Dechra set for overseas sales boost after winning approval for new drugs
PHARMACEUTICALS group Dechra has received a boost to its international sales after receiving marketing approvals for new products within its equine and ophthalmic veterinary businesses.
It has received approvals from both the US Food and Drug Administration (FDA) and the UK Veterinary Medicines Directorate (VMD) for its specialist product Osphos®.
Osphos (clodronate injection) is used for the control of clinical signs associated with equine lameness or navicular syndrome in horses.
Winning approval was not without its problems as in the majority of Europe, the horse is classed as a food producing species therefore the group had to conduct additional studies relating to maximum residue limits for food safety.

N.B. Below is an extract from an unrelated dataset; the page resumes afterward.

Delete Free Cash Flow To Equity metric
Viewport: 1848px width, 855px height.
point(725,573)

The studies are now complete and it said it would be filing the European dossier imminently.
Ian Page, CEO at Dechra, said: “Osphos represents a significant product opportunity to Dechra with estimates that navicular syndrome is responsible for one third of all chronic forelimb lameness in adult horses. The product will be manufactured from June 2014 and we anticipated launch in both the US and UK at the beginning of our new financial year.”

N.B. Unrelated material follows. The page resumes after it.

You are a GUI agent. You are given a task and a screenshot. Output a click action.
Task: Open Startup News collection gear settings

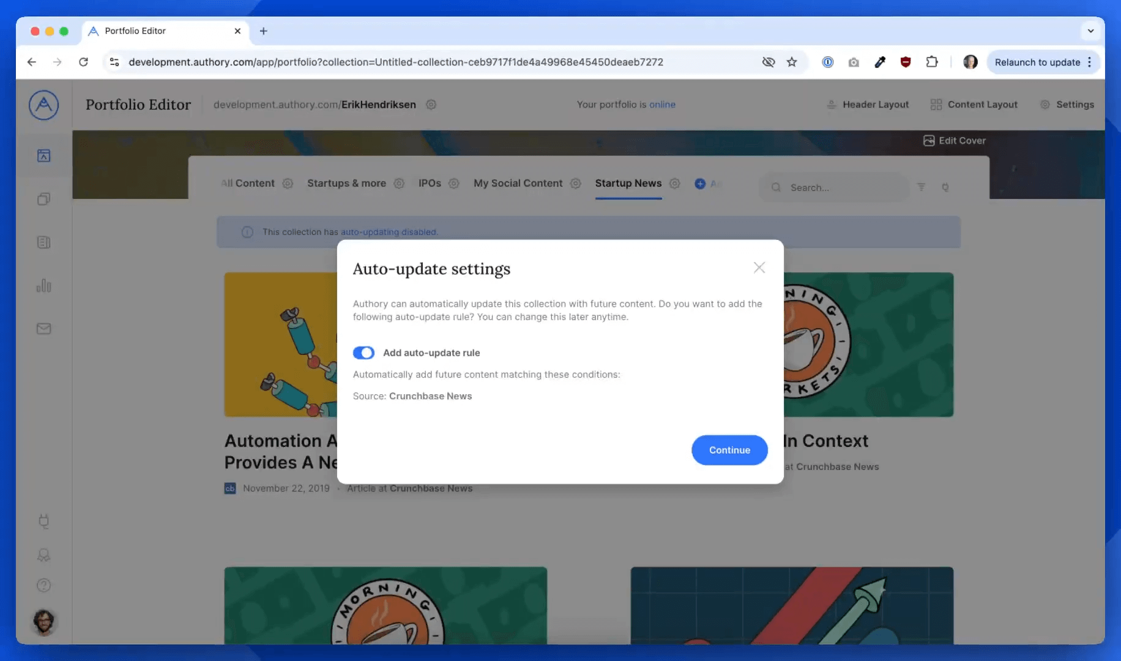[x=674, y=184]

Dechra has also received marketing approval for two major sterile ophthalmic products, Vetropolycin® and Vetropolycin® HC. They have been cleared for re-launch in the US following their transfer into a new manufacturing site.
These ophthalmic products are unique in being the only veterinary approved products within their sector. Historically they were sold by the group up until January 2010 under an exclusive marketing agreement and at their peak sales were approximately $2.2m.
Dechra took ownership of the marketing authorisations in October 2012 and has spent the period since identifying a suitable manufacturer, transferring the technology and seeking FDA approval for the new site.
Page said that in anticipation of approval, the group had already manufactured first stocks and although the initial launch of these ranges would be sold to distributors immediately, it did not anticipate there would be a material effect on group sales and profitability in the current financial year.
In addition to these successful approvals, Dechra has also submitted the dossier for a canine endocrine product for approval through the Centralised Procedure in the EU, and will imminently be submitting the dossier for FDA review. The product, which strengthens the group’s business in the therapeutic area of endocrinology, is targeted for approval in the 2016 financial year. A progress update will be given in due course.